Russia has decided to ban oil exports to countries using price cap from February 2023, reported news agency AFP. The G7 countries – Canada, France, Germany, Italy, Japan, the United Kingdom and the United – the EU, and Australia earlier agreed to cap the price of oil from Russia at $60 per barrel in an order to cut Moscow’s funds for the war against Ukraine.
Russia had rejected the price caps. Kremlin spokesman Dmitry Peskov said, “We will not accept this cap.”
The West has been trying to coax India into putting an end to the oil deals with Russia. However, India has time and again reaffirmed that it will work in the best interests of its citizens.
Earlier this month External Affairs Minister S Jaishankar again pointed out that the European Union had imported more oil from Russia between February and November than the next 10 countries. He said it was six times of what India had imported. “The oil import in European Union is six times what India has imported. Gas is infinite times because we don’t import it,” EAM S Jaishankar said.

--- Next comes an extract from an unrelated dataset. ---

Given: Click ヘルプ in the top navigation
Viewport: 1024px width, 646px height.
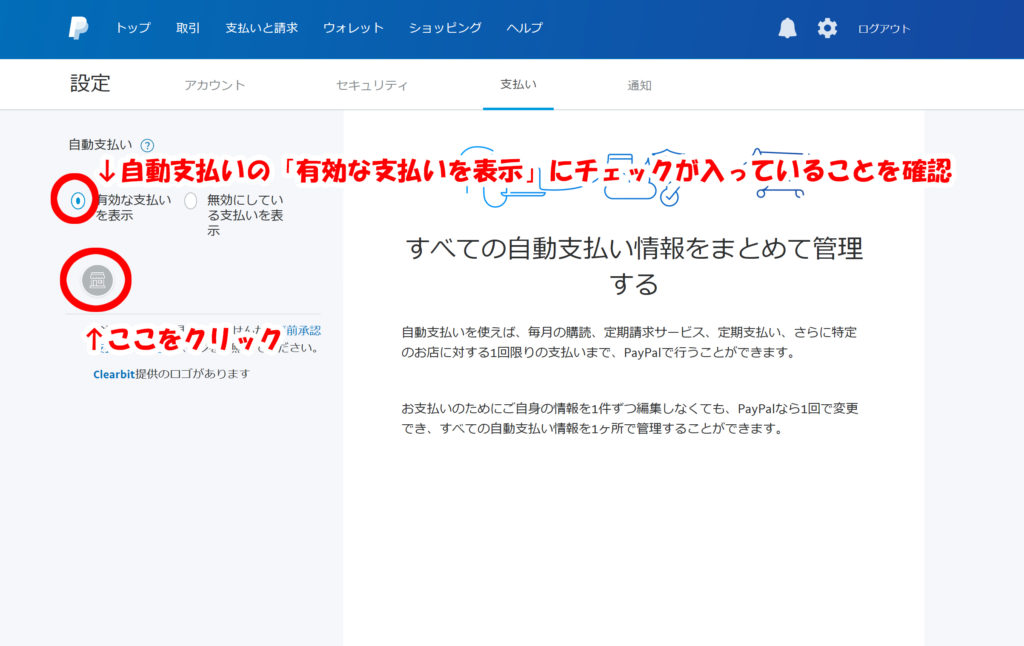Looking at the screenshot, I should (525, 28).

Last month, Secretary of US Treasury Janet Yellen said India can buy as much oil from Russia as it wanted. Indian oil companies may choose to deal with Russia on any pricing they wanted, but they cannot use Western services like insurance, finance, and maritime services, which are bound by the price cap on Russian fuel imports.

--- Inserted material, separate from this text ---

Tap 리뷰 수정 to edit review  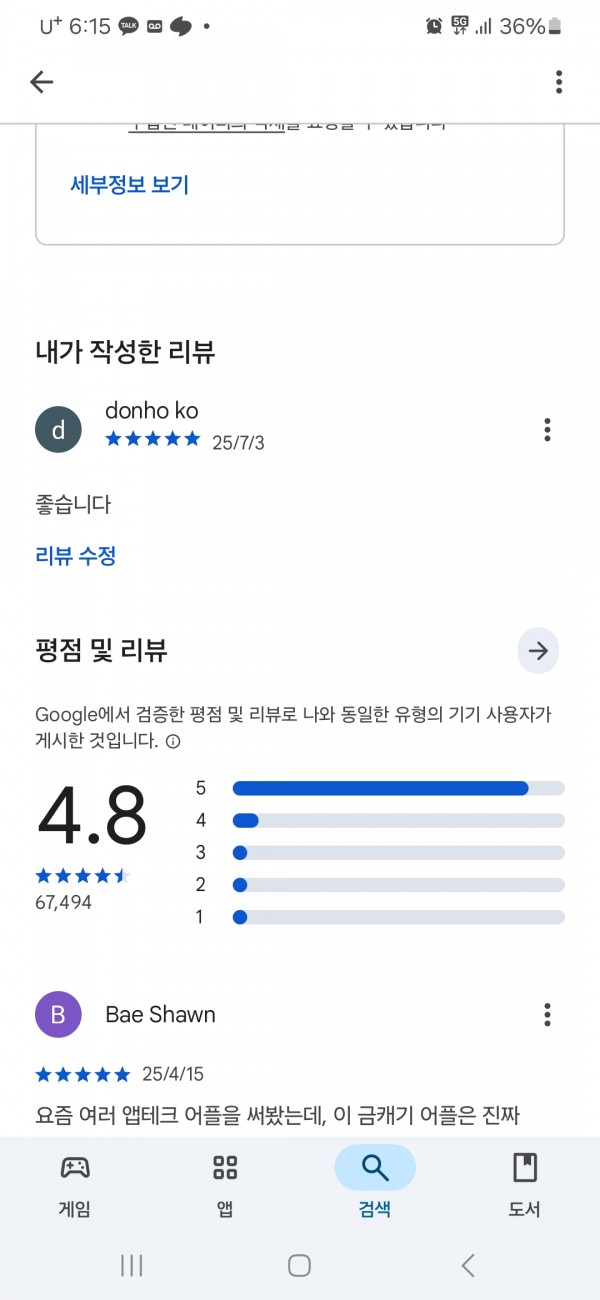coord(76,556)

The West, especially the US, is closely watching India’s relations with Russia as Russia has increased its supply of discounted oil after the war with Ukraine broke out. Russia and India are also working to trade in Indian Rupee instead of the US Dollar. Russia has decided to set up a Vostro account to facilitate trading in Rupee. On the basis of this, India is in talks with several other Asian, African and Latin American countries to begin trading in Indian Rupee. This could signal an end to the US’s monopoly in global trade currency and strengthen the Rupee.